Grundlagen dafür waren die Daten des Unfallaufnahmeprotokolls der Verkehrsunfallstatistik der Jahre 2003 bis 2010, die mit weiteren Merkmalen zum Unfallort ergänzt wurden.
Inhalt
Der veröffentlichte Bericht gibt einen Überblick über das Aufkommen an Unfällen auf Fußgängerstreifen, zeigt zeitliche und räumliche Muster auf, geht den infrastrukturellen und örtlichen Umfeldbedingungen nach und arbeitet Unterschiede in der Unfallbeteiligung nach Alter und Geschlecht heraus.

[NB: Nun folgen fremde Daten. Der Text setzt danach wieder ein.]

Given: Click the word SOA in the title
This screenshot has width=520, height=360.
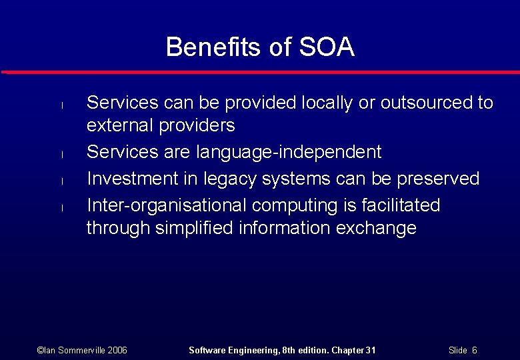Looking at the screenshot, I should tap(327, 47).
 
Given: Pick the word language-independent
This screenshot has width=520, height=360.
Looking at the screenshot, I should tap(289, 152).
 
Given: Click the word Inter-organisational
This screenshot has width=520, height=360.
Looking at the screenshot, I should tap(172, 205).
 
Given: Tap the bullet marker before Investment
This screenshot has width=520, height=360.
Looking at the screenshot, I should tap(61, 181).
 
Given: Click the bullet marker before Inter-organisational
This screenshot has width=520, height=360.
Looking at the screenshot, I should tap(61, 207).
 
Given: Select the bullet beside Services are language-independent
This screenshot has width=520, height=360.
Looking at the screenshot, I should tap(61, 154).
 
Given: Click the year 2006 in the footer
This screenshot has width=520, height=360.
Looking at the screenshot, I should tap(116, 350).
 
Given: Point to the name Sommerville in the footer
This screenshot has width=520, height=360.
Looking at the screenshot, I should tap(77, 350).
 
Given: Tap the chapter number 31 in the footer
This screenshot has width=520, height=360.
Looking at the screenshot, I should tap(370, 350).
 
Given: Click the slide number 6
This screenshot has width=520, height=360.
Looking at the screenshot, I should tap(474, 350).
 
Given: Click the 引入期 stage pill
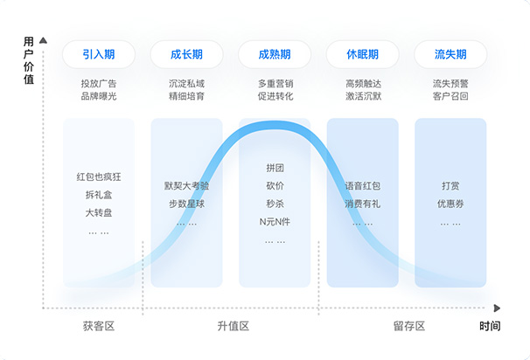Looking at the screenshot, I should (99, 54).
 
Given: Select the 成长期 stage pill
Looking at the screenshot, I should (187, 54).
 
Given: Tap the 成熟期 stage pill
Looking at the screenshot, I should (275, 54).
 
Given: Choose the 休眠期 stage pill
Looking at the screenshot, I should (362, 54).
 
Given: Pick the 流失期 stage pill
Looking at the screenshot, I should (450, 54).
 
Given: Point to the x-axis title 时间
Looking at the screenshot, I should (490, 326).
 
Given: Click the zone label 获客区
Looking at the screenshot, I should (99, 326).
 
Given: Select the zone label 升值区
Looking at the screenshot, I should (234, 326).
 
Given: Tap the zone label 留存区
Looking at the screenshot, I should (408, 326).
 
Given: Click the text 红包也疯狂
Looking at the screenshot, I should (99, 177).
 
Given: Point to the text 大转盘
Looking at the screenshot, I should (99, 212).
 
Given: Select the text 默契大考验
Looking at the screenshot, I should (187, 185).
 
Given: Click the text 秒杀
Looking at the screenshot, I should (275, 203).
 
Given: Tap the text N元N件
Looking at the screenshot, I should (275, 221).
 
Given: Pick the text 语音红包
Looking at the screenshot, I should (362, 185).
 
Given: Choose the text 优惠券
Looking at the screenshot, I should (450, 203).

Von den ausgewerteten 1.758 polizeilich erfassten Unfällen von Zufußgehenden in der Stadt Zürich fanden 789 (45%) beim Queren auf dem Fußgängerstreifen einer Lichtsignalanlage (LSA) oder auf einem Fußgängerüberweg (FGÜ) statt. In 23% der Unfälle war eine Lichtsignalanlage in Betrieb. Der typische Unfall von Zufußgehenden geschah also auf einer Strecke (außerhalb eines Knotens) ohne LSA-Regelung.
Die Unfallrate bei Frauen lag höher als bei Männern. Korrigiert mit der höheren Exposition (Teilnahme am Fußverkehr) der Frauen verschwinden die Geschlechterunterschiede aber weitgehend. Was bleibt, ist aber der hohe Anteil der Männer an den in Fußgängerunfälle verwickelten Fahrzeuglenkenden.
Auffallend ist die Unfallhäufung am späten Nachmittag und frühen Abend im Winterhalbjahr, was auf eine Kombination ungünstiger Licht- und Witterungsverhältnisse und hoher Verkehrsbelastungen des Fuß- wie auch des Fahrverkehrs zurückgeführt wird.
Aus dem Fehlen von örtlichen Schwerpunkten wird geschlossen, dass die Unfallursachen nicht primär in einer mangelhaften lokalen Infrastruktur zu suchen sind. An LSA-geregelten Fußgängerstreifen bei ÖPNV-Haltestellen kam es nicht zu einer erhöhten Unfallhäufigkeit.
Ein unvermitteltes Betreten der Fahrbahn durch Fußgänger war, entgegen der öffentlichen Diskussion, kein häufiger Unfallgrund. Im Gegenteil: Die Hälfte der Unfälle geschah auf dem zweiten bzw. weiteren Fahrstreifen. Markant ist auch der hohe Anteil Verunfallter, die aus Sicht der Fahrzeuglenkenden von links kamen. Die Autoren fordern daher, diese Problemsituation vertieft zu analysieren und Maßnahmen zu entwickeln. Dies betrifft z.B. den toten Winkel durch die A-Säule der Autos (Verbindung zwischen Fahrzeugdach und vorderer Spritzwand), Inselschutzpfosten, die Montage von Signalen sowie den Aufmerksamkeitsfokus der Autofahrenden und der Zufußgehenden.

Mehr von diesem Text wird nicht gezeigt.